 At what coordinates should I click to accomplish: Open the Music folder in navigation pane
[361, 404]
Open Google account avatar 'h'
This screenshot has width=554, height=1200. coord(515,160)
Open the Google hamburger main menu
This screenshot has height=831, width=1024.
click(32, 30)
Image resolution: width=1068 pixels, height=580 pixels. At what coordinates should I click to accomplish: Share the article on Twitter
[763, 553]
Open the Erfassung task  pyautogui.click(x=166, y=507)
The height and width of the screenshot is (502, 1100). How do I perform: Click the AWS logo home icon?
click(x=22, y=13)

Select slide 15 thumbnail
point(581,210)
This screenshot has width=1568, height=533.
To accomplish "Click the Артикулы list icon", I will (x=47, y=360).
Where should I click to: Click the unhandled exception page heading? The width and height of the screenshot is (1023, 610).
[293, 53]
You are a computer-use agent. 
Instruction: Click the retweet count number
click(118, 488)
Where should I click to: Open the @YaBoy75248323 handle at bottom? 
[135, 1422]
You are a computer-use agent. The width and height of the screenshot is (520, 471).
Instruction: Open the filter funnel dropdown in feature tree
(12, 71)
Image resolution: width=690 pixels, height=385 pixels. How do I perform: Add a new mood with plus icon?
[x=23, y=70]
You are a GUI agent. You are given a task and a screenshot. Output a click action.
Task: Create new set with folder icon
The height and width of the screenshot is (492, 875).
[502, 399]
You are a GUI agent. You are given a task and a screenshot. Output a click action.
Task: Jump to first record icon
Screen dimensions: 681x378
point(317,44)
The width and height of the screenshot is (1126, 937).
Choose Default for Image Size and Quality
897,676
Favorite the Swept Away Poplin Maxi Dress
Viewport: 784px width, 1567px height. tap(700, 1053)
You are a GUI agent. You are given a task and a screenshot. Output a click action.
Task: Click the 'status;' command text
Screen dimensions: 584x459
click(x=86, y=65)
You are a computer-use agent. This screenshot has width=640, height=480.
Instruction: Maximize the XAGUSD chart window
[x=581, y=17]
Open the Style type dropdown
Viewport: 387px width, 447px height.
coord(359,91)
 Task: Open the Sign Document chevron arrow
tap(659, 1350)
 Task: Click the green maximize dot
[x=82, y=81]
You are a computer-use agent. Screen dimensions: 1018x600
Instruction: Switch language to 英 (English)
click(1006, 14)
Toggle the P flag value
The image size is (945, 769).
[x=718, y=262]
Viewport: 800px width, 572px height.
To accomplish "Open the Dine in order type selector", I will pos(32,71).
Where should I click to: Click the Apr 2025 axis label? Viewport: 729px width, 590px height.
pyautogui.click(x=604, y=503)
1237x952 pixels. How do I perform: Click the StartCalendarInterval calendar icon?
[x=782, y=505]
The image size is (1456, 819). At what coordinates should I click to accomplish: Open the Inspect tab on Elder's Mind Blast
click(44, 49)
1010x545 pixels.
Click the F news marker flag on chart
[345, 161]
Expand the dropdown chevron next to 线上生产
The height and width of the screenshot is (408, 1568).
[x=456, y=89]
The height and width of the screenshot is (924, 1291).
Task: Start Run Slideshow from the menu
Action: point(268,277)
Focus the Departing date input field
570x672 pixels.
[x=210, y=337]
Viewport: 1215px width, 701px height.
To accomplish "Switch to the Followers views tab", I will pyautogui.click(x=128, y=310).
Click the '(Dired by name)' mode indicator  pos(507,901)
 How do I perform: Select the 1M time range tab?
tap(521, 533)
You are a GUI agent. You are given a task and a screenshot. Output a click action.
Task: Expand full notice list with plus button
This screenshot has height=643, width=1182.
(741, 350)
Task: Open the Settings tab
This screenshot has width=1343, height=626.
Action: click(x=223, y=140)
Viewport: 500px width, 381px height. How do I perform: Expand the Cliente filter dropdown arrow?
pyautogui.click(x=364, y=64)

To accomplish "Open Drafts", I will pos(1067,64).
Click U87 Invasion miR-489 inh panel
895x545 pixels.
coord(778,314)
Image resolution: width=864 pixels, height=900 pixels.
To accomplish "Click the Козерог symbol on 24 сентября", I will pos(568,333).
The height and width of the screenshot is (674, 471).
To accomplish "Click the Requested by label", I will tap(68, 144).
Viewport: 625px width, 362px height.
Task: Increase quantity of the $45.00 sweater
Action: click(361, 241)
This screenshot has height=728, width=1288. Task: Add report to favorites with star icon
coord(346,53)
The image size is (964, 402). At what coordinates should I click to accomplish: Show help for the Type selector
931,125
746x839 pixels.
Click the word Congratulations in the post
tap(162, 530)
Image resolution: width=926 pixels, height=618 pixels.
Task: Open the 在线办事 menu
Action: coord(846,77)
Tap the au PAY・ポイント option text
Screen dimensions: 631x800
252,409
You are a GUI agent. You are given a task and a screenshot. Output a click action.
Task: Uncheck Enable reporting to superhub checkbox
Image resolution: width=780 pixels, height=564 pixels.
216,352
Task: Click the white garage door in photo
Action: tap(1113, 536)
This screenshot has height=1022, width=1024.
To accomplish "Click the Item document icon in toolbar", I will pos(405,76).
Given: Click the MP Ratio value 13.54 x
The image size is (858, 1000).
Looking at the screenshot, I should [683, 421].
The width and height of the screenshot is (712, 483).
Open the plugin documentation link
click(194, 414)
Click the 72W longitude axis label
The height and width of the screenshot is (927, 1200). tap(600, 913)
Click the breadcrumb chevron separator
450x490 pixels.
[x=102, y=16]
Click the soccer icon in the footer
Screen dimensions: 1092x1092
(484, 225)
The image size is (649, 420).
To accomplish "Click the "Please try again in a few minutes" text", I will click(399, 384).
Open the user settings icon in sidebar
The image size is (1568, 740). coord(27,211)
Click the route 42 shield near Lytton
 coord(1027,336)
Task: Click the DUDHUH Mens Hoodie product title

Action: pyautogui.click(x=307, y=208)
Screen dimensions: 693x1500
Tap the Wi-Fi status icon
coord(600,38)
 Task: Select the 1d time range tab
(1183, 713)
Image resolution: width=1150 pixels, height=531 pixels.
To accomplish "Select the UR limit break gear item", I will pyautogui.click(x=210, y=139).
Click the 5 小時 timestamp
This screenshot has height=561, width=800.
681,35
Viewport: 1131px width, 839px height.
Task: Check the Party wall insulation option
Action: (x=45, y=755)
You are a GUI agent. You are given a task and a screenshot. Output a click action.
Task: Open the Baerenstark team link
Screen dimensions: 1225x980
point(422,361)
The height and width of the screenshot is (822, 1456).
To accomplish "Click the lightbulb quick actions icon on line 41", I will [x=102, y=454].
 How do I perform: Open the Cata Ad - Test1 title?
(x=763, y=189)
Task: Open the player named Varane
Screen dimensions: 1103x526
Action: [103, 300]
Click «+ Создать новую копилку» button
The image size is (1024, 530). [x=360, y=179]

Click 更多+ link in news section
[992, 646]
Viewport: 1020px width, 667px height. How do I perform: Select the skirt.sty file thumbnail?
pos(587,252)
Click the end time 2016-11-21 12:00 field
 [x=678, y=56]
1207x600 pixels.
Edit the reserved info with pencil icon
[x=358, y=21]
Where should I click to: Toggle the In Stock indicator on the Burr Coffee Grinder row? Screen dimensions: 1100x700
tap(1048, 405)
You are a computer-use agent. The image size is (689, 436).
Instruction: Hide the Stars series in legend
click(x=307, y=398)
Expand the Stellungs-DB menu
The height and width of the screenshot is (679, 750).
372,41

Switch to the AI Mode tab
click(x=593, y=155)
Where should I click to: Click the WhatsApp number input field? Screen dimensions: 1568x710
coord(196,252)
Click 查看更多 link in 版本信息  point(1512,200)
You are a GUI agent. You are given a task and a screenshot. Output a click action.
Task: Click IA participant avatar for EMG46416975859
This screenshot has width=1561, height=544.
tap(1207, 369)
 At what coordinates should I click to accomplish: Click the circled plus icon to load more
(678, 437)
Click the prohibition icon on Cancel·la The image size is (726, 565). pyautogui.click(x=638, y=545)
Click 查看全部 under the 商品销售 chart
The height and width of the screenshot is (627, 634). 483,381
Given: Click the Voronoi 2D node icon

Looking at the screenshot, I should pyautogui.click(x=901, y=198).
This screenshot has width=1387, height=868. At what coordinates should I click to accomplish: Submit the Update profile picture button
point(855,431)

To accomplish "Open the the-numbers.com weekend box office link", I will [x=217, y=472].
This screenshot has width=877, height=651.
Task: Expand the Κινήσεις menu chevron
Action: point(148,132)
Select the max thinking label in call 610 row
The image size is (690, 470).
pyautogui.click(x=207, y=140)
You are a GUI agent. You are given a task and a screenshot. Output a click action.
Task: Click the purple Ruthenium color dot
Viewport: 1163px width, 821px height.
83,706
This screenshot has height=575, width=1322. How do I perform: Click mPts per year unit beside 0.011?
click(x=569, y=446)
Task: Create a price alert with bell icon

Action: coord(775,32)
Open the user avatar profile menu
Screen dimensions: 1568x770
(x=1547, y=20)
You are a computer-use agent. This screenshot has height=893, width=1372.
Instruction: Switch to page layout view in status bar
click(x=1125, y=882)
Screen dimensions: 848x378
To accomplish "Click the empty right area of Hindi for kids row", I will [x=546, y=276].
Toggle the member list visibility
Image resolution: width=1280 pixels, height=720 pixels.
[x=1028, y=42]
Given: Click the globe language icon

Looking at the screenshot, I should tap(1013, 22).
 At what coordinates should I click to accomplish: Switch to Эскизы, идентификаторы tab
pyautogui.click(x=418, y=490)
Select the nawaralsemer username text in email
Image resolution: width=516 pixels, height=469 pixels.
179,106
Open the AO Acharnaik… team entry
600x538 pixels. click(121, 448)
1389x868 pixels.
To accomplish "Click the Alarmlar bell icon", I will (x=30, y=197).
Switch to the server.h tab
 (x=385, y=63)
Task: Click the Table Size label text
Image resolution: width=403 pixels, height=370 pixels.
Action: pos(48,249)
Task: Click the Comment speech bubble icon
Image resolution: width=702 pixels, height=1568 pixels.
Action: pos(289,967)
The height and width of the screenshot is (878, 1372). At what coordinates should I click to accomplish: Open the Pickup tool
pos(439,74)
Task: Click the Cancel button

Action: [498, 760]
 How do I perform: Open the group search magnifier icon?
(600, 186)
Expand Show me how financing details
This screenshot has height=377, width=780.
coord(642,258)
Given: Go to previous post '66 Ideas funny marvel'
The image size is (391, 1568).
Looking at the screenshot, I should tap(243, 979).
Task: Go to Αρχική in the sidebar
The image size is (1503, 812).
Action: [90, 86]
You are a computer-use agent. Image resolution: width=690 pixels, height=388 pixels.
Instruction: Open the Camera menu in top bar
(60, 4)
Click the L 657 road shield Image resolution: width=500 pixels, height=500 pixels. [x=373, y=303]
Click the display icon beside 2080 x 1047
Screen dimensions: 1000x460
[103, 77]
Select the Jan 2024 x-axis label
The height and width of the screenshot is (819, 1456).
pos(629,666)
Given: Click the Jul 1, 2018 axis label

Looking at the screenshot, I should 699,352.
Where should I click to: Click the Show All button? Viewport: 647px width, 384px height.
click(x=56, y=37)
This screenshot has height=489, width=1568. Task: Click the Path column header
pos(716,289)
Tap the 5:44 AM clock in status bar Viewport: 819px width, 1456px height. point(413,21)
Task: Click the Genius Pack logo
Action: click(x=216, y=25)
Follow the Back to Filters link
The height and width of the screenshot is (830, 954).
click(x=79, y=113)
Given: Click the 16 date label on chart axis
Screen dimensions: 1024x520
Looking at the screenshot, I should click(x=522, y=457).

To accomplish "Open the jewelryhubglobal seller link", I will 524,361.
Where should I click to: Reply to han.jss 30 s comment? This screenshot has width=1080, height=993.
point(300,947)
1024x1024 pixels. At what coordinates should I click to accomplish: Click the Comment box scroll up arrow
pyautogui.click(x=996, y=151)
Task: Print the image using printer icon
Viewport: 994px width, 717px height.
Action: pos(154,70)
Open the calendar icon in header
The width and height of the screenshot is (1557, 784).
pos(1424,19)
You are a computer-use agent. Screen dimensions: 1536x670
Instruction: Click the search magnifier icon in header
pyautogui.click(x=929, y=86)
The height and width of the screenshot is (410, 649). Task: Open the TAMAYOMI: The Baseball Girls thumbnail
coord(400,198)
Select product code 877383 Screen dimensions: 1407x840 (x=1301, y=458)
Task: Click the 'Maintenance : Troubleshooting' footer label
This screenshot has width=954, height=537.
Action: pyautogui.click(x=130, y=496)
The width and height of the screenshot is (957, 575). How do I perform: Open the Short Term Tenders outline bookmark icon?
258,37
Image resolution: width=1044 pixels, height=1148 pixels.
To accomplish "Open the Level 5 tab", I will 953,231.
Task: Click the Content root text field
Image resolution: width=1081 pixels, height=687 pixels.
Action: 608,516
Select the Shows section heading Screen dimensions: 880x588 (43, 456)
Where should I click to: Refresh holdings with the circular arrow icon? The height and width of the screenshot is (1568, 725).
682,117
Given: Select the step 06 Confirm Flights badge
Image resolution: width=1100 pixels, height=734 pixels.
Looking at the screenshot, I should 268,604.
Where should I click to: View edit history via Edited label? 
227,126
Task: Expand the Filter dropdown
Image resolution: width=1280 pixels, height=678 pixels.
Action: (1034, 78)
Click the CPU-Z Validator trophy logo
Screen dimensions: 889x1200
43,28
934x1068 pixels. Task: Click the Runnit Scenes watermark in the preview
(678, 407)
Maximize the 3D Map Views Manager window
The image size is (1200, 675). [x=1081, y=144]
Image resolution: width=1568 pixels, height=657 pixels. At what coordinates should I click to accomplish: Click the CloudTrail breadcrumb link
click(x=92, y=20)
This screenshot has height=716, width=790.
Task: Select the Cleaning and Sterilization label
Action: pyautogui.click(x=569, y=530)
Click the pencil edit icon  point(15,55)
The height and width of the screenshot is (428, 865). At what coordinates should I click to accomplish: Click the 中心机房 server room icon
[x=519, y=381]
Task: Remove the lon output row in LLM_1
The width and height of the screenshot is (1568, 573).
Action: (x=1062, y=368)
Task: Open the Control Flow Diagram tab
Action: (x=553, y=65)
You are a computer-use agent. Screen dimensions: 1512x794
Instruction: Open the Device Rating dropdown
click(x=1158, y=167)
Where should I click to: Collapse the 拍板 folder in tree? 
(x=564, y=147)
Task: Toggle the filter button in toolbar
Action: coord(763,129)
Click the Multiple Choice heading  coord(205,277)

WHAT YOU ARE ASKED TO DO: From the line containing "Select the Shows" down to the line containing "You are a computer-use agent. Screen dimensions: 1512x794" in the material above, reproduce every line exactly, including the two end lines.

YOUR SOLUTION:
Select the Shows section heading Screen dimensions: 880x588 (43, 456)
Where should I click to: Refresh holdings with the circular arrow icon? The height and width of the screenshot is (1568, 725).
682,117
Given: Select the step 06 Confirm Flights badge
Image resolution: width=1100 pixels, height=734 pixels.
Looking at the screenshot, I should 268,604.
Where should I click to: View edit history via Edited label? 
227,126
Task: Expand the Filter dropdown
Image resolution: width=1280 pixels, height=678 pixels.
Action: (1034, 78)
Click the CPU-Z Validator trophy logo
Screen dimensions: 889x1200
43,28
934x1068 pixels. Task: Click the Runnit Scenes watermark in the preview
(678, 407)
Maximize the 3D Map Views Manager window
The image size is (1200, 675). [x=1081, y=144]
Image resolution: width=1568 pixels, height=657 pixels. At what coordinates should I click to accomplish: Click the CloudTrail breadcrumb link
click(x=92, y=20)
This screenshot has height=716, width=790.
Task: Select the Cleaning and Sterilization label
Action: pyautogui.click(x=569, y=530)
Click the pencil edit icon  point(15,55)
The height and width of the screenshot is (428, 865). At what coordinates should I click to accomplish: Click the 中心机房 server room icon
[x=519, y=381]
Task: Remove the lon output row in LLM_1
The width and height of the screenshot is (1568, 573).
Action: (x=1062, y=368)
Task: Open the Control Flow Diagram tab
Action: (x=553, y=65)
You are a computer-use agent. Screen dimensions: 1512x794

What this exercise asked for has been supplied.